There are many studies indicating that physical activity is beneficial for the brain. This is shown in large population studies like the Framingham study where 3,714 women and men (> 60 years of age) were followed for more than a decade (1). The researchers observed that low physical activity was associated with high risk of developing dementia in old individuals, and having small volumes of hippocampus and total brain. There are also several other types of population studies showing similar beneficial effects of physical activity on the brain (2). Although there are several types of studies indicating a positive interaction between physical activity and brain health, we know relatively little about how this interaction may come about.
We know that high blood pressure, high plasma cholesterol, diabetes, poor hearing, low early age education, and high intake of drugs like alcohol may affect brain health unfavorably via several indirect mechanisms (3).

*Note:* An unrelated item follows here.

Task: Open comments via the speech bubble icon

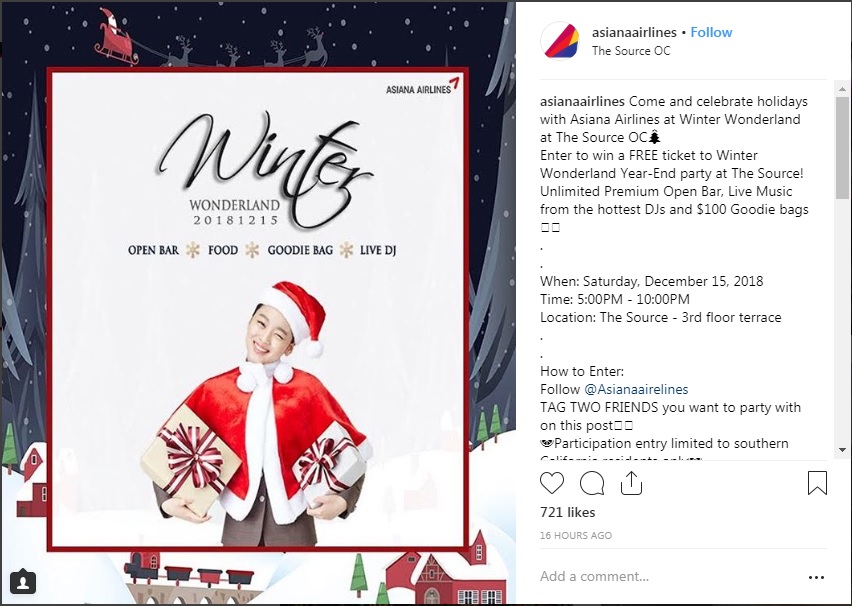Action: (592, 483)
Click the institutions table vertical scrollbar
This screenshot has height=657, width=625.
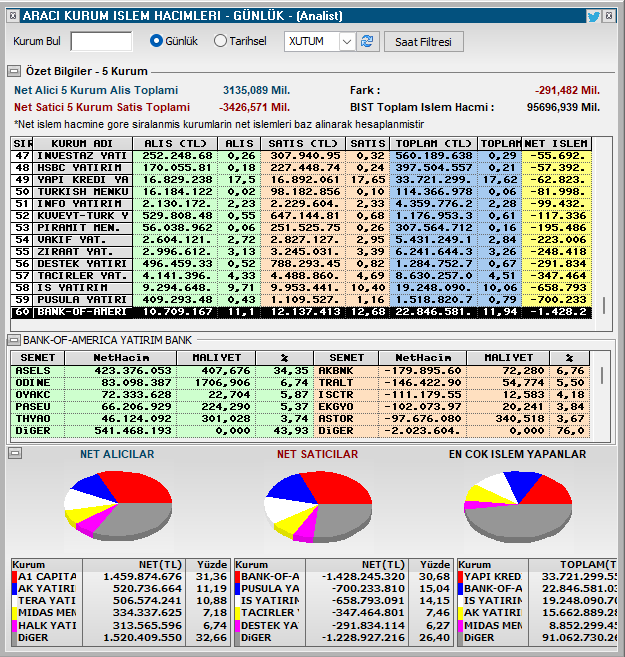pos(603,235)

This means that general health factors are probably just as important for the brain as for other organs like the heart and the blood vessels.
Important proteins released during exercise
Another possible way physical activity may affect the brain is via circulating proteins called “myokines” that are released from working muscles or other tissues during exercise. An important candidate is brain-derived neurotropic factor (BDNF). This is a protein released from certain parts of the brain, megacaryocytes (producers of blood platelets)/ blood platelets and skeletal muscles during exercise. Several other tissues like the gut also produce BDNF. BDNF is also called a neurotrophin and plays an important role in neuron survival and growth, is a neurotransmitter modulator, and participates in neuronal plasticity (capacity to make new contact points between nerve cells), which is essential for learning and memory.
Another candidate for explaining the beneficial effect of exercise on brain function is insulin-like growth factor-1 (IGF-1), which is a protein produced in several tissues like the liver, brain and skeletal muscle. IGF-1 is also an exercise-responsive protein with many similar effects to BDNF.
A third circulatory myokine of importance for brain function is colony stimulating factor-1 (CSF-1). One of the scientists in Lifebrain, Christian A. Drevon (at the University of Oslo and Vitas Ltd), has with his research group observed that intense acute as well as long-term physical activity enhance the synthesis and release of CSF-1 in skeletal muscle. There is also increased plasma concentration of CSF-1 at acute as well as after long-term exercise (4). In addition to being one of the most responsive myokines, CSF-1 seems to be important for keeping neurons and microglia (special supporter cells for neurons in the brain) intact and healthy to prevent development of dementia (5). Thus, CSF-1 is also an important candidate for explaining how exercise can promote beneficial effects on brain health including preventing dementia, improving sleep quality and mood (Figure 1).
Figure 1. Myokines (proteins from skeletal muscle) can have beneficial effects in several organs via the brain, liver, and adipose tissue. BDNF, IGF-1 and CSF-1 are myokines with positive effects on the brain, and they are all released during physical activity.